For all of its theoretical appeal, is this model of technology democratization really feasible? There are more than a few potential risks that would need to be mitigated:
- Innovation siloing: Would the fragmentation of the technology industry into local cottage marketplaces reduce opportunities for centralized collaboration and risk unnecessary duplication of labor?
- Lack of regulatory oversight: Would local industries be subject to the same regulatory approvals as current large technology manufacturers? How can quality and consumer confidence be maintained?
- Funding: This model would require significant local startup funding, and perhaps communal infrastructure such as shared computing and 3D printing services. Would governments be willing to invest accordingly?
- Corporate competition: How would local technologists compete against corporate giants like Apple and Samsung? Would the community favor local over imported products, potentially at the expense of quality and functionality, in the interests of nurturing local innovation?
- Youth autonomy: Running a successful startup requires dedication, vision and business acumen - can we expect this in a generation that has been repeatedly denied entry-level work?
- Economic inefficiency: Small-scale manufacturing is less cost-efficient in terms of labor and materials. Given that one of the core drivers of youth unemployment is limited economic growth, is it wise to encourage less efficient manufacturing practices?
The idea of a cottage technology industry is a bold vision that carries significant theoretical appeal, but comes with a raft of practical challenges. It is not viable as a complete substitute for the high-end centralized tech industry based out of Silicon Valley and other international hubs; however it could be a valuable add-on model that coexists with the current technology landscape to foster local innovation and thereby improve youth employment prospects.
In order to achieve this, a delicate balance of cross-generational collaboration is required.
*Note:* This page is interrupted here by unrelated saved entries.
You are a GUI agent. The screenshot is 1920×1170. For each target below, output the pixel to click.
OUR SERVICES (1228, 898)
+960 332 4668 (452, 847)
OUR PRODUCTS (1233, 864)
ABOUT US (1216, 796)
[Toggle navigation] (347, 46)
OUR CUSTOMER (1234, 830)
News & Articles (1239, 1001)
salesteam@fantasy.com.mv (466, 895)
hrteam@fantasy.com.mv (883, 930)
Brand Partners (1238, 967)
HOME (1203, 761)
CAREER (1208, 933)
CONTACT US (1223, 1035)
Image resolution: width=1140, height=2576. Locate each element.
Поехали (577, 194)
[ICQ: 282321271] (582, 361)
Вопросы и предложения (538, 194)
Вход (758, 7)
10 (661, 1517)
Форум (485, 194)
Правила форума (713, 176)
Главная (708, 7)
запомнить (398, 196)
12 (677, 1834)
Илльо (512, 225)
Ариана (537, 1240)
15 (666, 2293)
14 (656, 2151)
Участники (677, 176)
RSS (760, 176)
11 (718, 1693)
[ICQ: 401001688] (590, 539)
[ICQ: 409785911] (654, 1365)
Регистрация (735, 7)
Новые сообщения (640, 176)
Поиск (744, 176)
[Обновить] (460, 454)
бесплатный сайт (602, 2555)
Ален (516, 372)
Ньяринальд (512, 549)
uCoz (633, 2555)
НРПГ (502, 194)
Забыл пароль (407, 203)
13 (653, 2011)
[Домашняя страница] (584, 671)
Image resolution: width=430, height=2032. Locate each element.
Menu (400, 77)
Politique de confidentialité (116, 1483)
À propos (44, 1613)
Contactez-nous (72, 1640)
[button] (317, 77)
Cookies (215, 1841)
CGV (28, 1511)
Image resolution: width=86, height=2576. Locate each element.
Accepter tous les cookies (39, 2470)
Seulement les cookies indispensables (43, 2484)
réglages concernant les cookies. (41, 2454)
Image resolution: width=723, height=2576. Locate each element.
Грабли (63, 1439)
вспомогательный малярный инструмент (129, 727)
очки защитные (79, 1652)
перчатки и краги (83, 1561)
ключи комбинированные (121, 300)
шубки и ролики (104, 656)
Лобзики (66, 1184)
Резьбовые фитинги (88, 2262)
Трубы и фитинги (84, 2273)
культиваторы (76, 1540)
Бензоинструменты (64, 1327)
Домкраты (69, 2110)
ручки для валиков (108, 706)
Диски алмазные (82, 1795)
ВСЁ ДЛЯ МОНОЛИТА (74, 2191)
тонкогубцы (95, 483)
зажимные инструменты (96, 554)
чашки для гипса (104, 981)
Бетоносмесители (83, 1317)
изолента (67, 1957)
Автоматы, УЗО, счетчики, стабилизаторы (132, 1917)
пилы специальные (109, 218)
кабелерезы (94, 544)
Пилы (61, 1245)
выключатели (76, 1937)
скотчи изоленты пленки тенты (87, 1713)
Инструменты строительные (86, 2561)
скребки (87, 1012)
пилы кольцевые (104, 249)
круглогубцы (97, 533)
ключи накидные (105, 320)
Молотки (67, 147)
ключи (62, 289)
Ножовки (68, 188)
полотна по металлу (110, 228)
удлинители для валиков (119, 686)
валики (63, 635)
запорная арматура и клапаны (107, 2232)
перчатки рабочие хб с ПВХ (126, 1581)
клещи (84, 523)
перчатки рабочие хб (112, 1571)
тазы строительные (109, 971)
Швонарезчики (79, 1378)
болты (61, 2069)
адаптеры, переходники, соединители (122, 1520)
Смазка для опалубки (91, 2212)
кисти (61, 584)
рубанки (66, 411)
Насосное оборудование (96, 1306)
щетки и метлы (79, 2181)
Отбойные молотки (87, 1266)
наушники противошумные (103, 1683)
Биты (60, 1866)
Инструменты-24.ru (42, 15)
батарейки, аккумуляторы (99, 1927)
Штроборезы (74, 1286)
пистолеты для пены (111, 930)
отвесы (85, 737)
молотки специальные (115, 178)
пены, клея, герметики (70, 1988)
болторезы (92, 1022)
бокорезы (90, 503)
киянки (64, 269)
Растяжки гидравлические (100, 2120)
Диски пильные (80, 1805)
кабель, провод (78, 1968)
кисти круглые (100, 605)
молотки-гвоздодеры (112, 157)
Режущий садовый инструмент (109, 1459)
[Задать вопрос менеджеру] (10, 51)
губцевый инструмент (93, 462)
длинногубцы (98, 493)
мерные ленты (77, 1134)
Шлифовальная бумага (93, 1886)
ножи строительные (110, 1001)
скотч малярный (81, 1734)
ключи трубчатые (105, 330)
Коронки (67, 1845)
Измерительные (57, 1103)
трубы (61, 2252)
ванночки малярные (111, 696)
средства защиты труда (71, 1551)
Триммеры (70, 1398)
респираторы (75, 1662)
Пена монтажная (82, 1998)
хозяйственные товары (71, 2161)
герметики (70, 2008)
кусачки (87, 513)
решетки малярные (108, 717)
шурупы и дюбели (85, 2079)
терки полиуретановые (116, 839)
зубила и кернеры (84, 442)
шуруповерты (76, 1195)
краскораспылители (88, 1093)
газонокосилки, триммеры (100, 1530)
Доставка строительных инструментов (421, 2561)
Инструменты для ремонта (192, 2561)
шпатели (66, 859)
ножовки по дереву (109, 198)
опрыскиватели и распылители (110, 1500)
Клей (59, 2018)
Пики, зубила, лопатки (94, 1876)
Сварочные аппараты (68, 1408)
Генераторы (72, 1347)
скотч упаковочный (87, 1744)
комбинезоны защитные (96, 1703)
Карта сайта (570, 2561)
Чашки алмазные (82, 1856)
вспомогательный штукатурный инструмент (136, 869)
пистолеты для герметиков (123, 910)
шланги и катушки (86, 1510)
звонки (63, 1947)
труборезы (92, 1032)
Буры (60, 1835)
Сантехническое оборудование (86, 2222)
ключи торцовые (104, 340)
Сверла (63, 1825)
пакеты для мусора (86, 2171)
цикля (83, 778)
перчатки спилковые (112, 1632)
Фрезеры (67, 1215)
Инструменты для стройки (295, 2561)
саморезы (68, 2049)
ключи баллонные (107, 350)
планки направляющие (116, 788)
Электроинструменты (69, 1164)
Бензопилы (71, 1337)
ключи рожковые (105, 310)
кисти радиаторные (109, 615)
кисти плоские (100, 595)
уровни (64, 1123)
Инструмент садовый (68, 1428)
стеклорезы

The community must vote with their wallets and purchase locally-sourced technology. Experienced entrepreneurs must resist the temptation to move to the Valley and help build innovation communities at home. Large technology corporations must discontinue the current culture of eliminating or acquiring emerging grassroots technology, but rather help foster small players through skill-sharing and mentorship, perhaps in return for partial equity. Governments must ensure appropriate funding and regulatory infrastructure for small local companies to launch smoothly. And educators must re-envision school curricula towards entrepreneurship and product development.
Perhaps most importantly, both the young generation and that of their parents must together become comfortable with the idea that in the present employment landscape, the most valuable currency is creativity. Young people will increasingly need to create their own jobs through innovation rather than following traditional career pathways. And older generations will need to support them! This is an inter-generational conversation that must play out both at the dinner table and at the highest echelons of government debate.